- INSTRUCTIONS:
1. Answer these questions using the passage on Euro IV diesel emissions:
(a) How many diesel cars are held in the CAP NVD database?
(b) From what date will the new standards be fully enforced?
(c) What will the UK government waive for business drivers who pick a Euro IV-compliant car?
2. Pick up the passage on Euro IV diesel emissions at its final sentence and continue it from there.

------ GIVEN PASSAGE ------

Of 1,834 diesel cars held in the CAP NVD database, less than 200 so far comply with the so-called Euro IV emissions standards which govern levels of certain pollutants.

As an incentive for business car drivers to choose a Euro IV-compliant vehicle the UK government will waive the 3% surcharge currently paid by company diesel car drivers on their benefit in kind tax bill. But although manufacturers are claiming to be on schedule to meet the new standards – which will be fully enforced from January 2005 – slow progress reflects uncertainty in the market about how best to achieve compliance.

For example, a range of technical solutions is available, including particulate traps, six-speed gearboxes and new engine management chips. But often such systems increase CO2 emissions. And because company car tax is now related to levels of CO2 output, such solutions could add to the company car tax bill for the end user and threaten to negate the savings offered by avoiding the three per cent diesel surcharge on non-compliant vehicles.

It is also a measure of the uncertainty which surrounds Euro IV compliance that few manufacturer websites carry comprehensive information about their current position, with even compliant cars, in some cases, still not listed as such.

CAP NVD Manager, Helen Butterworth, whose team of experts maintains more than five million pieces of vehicle information feeding directly into vehicle choice and leasing rate quotation systems across the industry, said: “With only around 10% of cars currently Euro IV compliant this is an urgent issue for manufacturers and fleets.

------ COLLECTED MATERIAL ------

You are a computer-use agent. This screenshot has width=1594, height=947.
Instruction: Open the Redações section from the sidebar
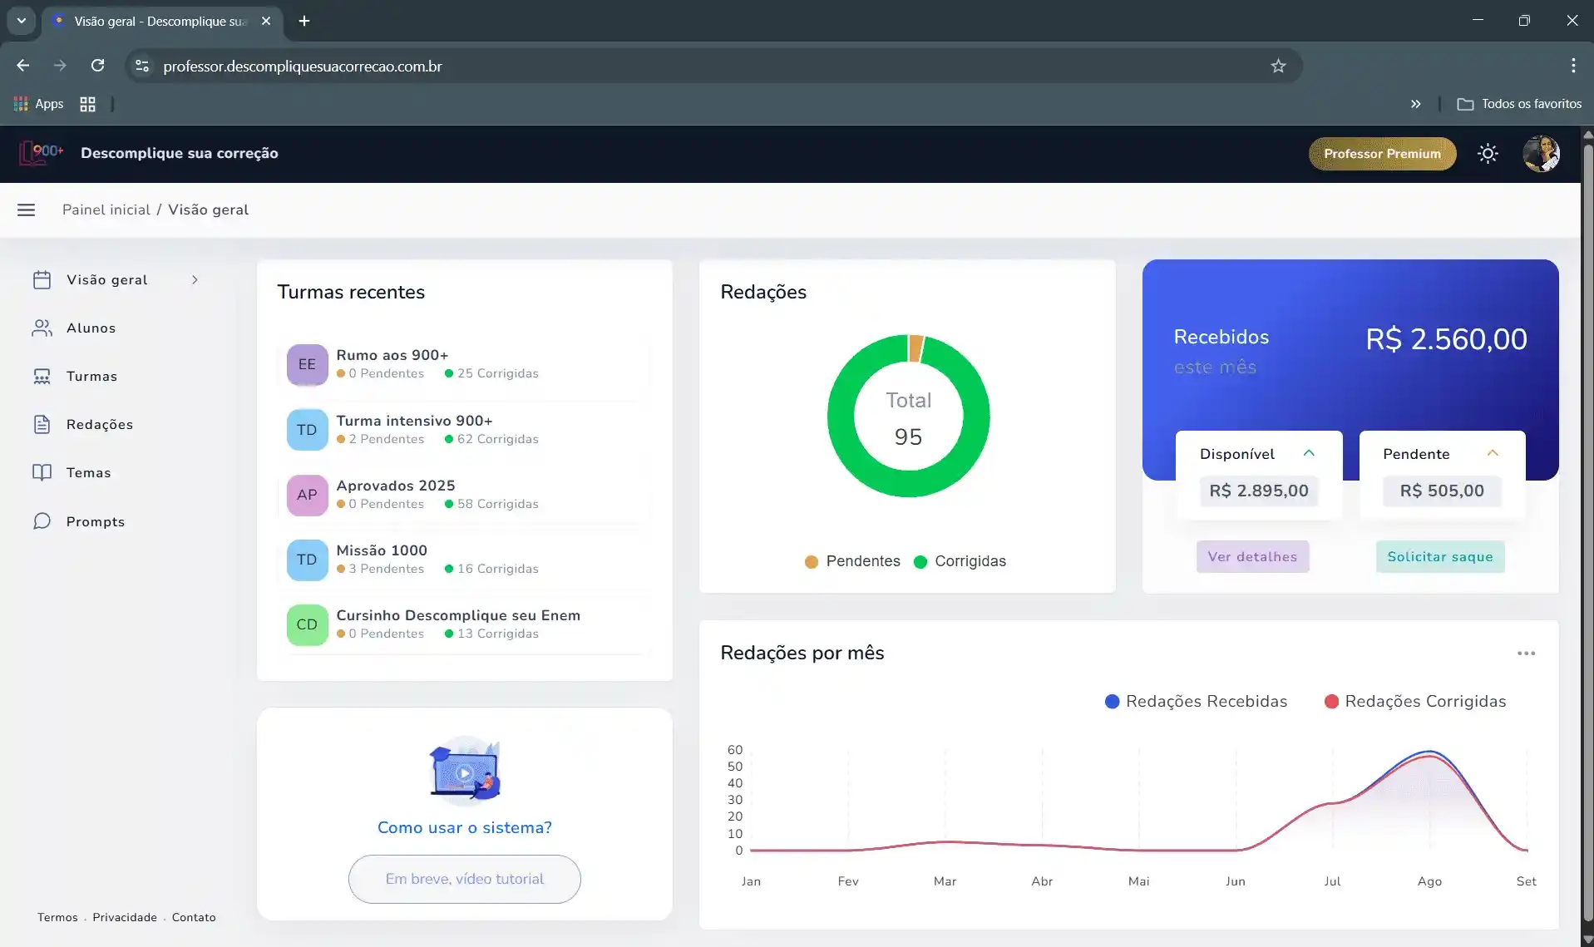100,424
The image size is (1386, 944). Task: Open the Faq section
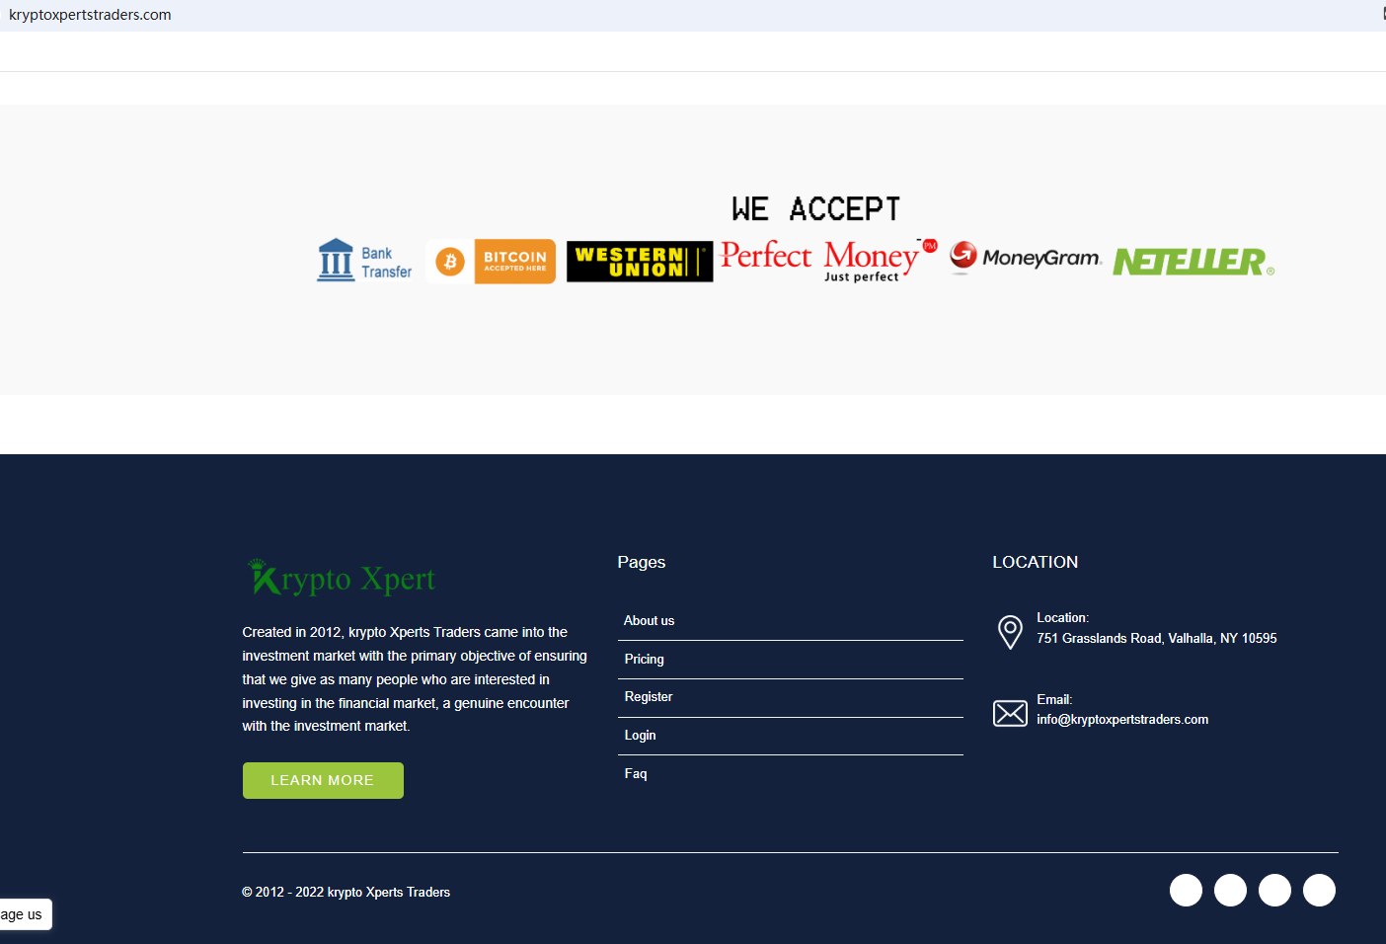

------

- OUTPUTS FOR THE TASKS:
1.
(a) 1,834
(b) January 2005
(c) The 3% surcharge that company diesel car drivers currently pay on their benefit in kind tax bill

2.
“Drivers wishing to choose cars now, which will remain tax efficient during their whole term in the car, are faced with little choice at the moment and this means potential opportunities for corporate sales are currently being missed.

“It is evident from even the major diesel-renowned manufacturer websites that the lack of current information on Euro IV compliance reflects missed opportunities thanks to the slow progress towards finding solutions.

“Among the difficulties faced by manufacturers is that some of the equipment needed to adjust the emissions can add in the region of £500 to the cost of the car. If this is passed through to the end user then the tax advantages of compliance are potentially wiped out.

“Unfortunately there are no simple solutions to this problem as long as we have a UK policy of CO2-based benefit in kind taxation and a European-driven policy concentrating on reducing other types of emissions.”